Pictures do not belong in your copy. Repeat all the other data exactly.

Items from a dataset:
————————
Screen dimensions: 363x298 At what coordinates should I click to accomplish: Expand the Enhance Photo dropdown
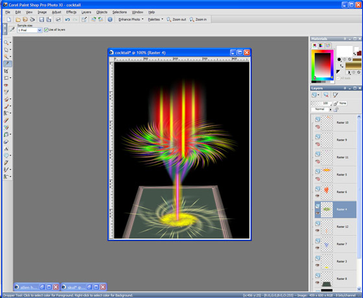(131, 19)
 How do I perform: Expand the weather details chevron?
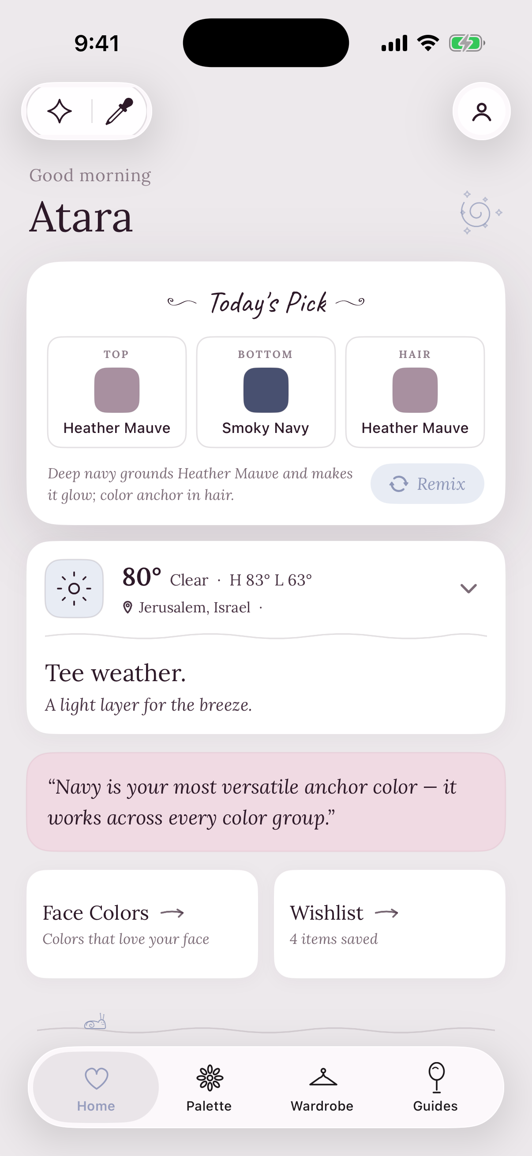pyautogui.click(x=468, y=588)
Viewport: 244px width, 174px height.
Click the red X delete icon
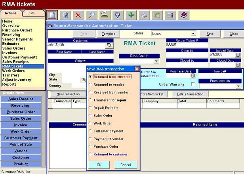pos(78,15)
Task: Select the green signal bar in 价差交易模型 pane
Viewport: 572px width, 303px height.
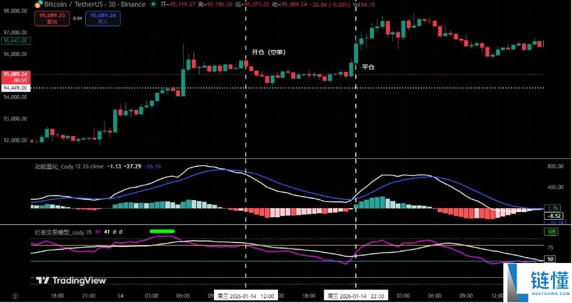Action: click(x=162, y=231)
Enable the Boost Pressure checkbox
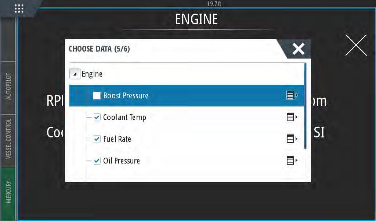 (x=97, y=95)
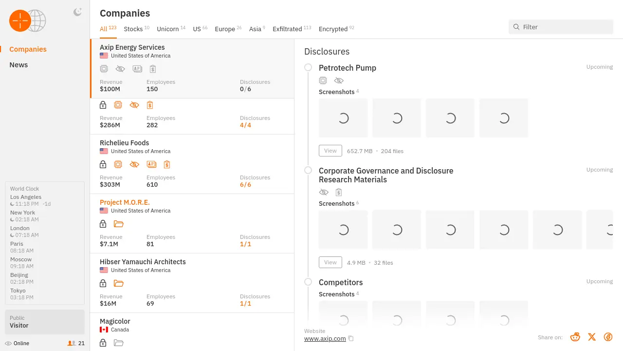Expand the Competitors disclosure entry
This screenshot has width=623, height=351.
tap(308, 282)
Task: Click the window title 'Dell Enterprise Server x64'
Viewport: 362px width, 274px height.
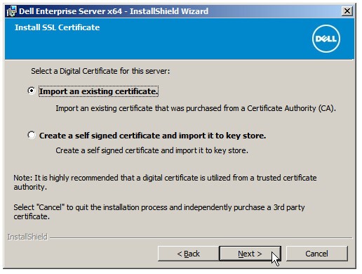Action: [x=70, y=11]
————————
ANSWER AREA:
Screen dimensions: 363x298 At what coordinates should I click to accomplish: Expand the Enhance Photo dropdown
(131, 19)
 How do I perform: Expand the weather details chevron?
pyautogui.click(x=468, y=588)
Viewport: 244px width, 174px height.
Click the red X delete icon
pos(78,15)
Task: Select the green signal bar in 价差交易模型 pane
Viewport: 572px width, 303px height.
Action: click(x=162, y=231)
Enable the Boost Pressure checkbox
 (x=97, y=95)
Expand the Competitors disclosure entry
This screenshot has width=623, height=351.
tap(308, 282)
Task: Click the window title 'Dell Enterprise Server x64'
Viewport: 362px width, 274px height.
Action: [x=70, y=11]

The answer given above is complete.